What the task asks:
Repeat the records below, changing "panel" to "section" and keeping everything else the same.

--- start Input material ---

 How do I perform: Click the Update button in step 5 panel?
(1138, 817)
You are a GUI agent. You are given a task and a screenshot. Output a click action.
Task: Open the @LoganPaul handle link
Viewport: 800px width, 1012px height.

--- end Input material ---

Exercise answer:
 How do I perform: Click the Update button in step 5 section?
(1138, 817)
You are a GUI agent. You are given a task and a screenshot. Output a click action.
Task: Open the @LoganPaul handle link
Viewport: 800px width, 1012px height.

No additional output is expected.